**WHAT THE TASK ASKS**
Nothing but the lines from the one with "記録メディア (24, 495)" down to the one with "ハンディナビ（カーナビ） (37, 391)" should be returned, exactly and with both ends included, from the material below.

*** RECORDS SHOWN ***

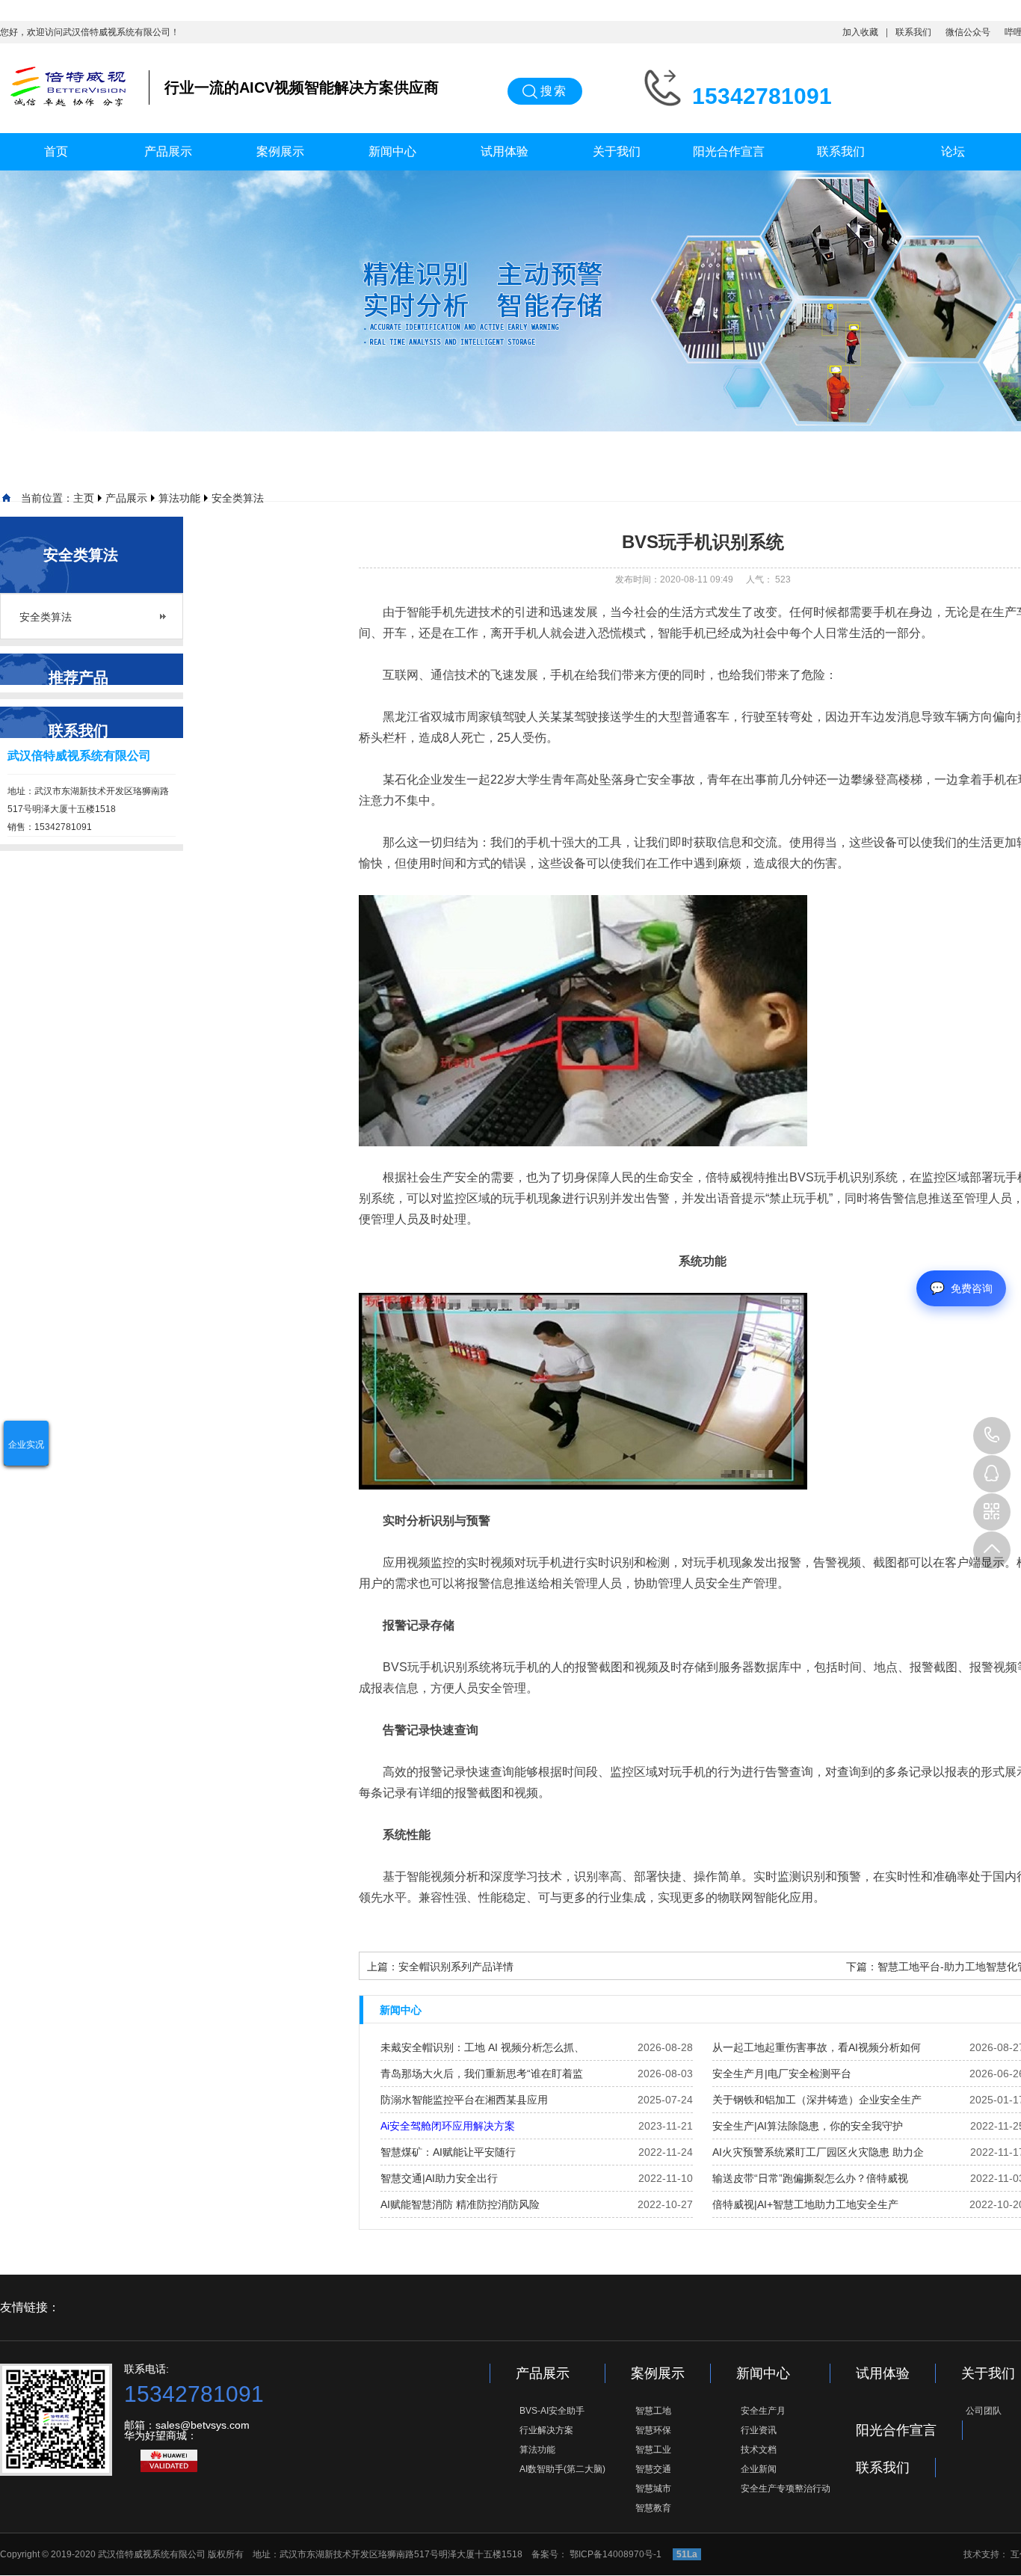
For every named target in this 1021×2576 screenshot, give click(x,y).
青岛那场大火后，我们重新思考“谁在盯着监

*** End of RECORDS SHOWN ***
*** RECORDS SHOWN ***

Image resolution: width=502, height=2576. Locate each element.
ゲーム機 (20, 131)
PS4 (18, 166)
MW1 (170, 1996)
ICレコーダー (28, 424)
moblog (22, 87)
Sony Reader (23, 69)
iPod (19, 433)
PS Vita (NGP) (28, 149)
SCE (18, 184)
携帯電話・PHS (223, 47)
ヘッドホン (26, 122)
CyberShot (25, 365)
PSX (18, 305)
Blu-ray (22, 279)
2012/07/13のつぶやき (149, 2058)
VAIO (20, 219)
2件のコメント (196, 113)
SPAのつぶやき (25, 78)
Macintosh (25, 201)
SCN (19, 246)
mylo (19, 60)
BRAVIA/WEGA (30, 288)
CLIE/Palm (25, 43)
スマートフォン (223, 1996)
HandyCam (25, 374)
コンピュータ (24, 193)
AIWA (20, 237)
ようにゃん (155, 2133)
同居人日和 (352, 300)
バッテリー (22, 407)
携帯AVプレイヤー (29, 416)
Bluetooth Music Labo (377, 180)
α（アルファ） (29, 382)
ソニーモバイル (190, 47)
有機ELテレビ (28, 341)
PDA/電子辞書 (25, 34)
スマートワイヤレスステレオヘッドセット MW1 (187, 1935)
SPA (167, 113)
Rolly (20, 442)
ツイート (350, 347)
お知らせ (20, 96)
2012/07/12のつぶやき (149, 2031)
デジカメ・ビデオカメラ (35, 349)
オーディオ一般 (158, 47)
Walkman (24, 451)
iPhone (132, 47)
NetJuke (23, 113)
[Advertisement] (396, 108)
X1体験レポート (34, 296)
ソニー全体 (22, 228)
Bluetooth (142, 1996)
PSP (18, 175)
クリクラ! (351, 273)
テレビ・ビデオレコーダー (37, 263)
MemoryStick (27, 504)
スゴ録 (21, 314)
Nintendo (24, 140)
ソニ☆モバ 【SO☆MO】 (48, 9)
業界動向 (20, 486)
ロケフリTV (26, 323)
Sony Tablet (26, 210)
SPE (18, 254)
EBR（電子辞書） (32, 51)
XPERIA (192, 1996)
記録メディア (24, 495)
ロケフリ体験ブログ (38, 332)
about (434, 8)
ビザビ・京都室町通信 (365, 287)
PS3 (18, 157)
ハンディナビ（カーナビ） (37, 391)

*** End of RECORDS SHOWN ***

**WRITTEN RESPONSE**
記録メディア (24, 495)
ロケフリ体験ブログ (38, 332)
about (434, 8)
ビザビ・京都室町通信 (365, 287)
PS3 (18, 157)
ハンディナビ（カーナビ） (37, 391)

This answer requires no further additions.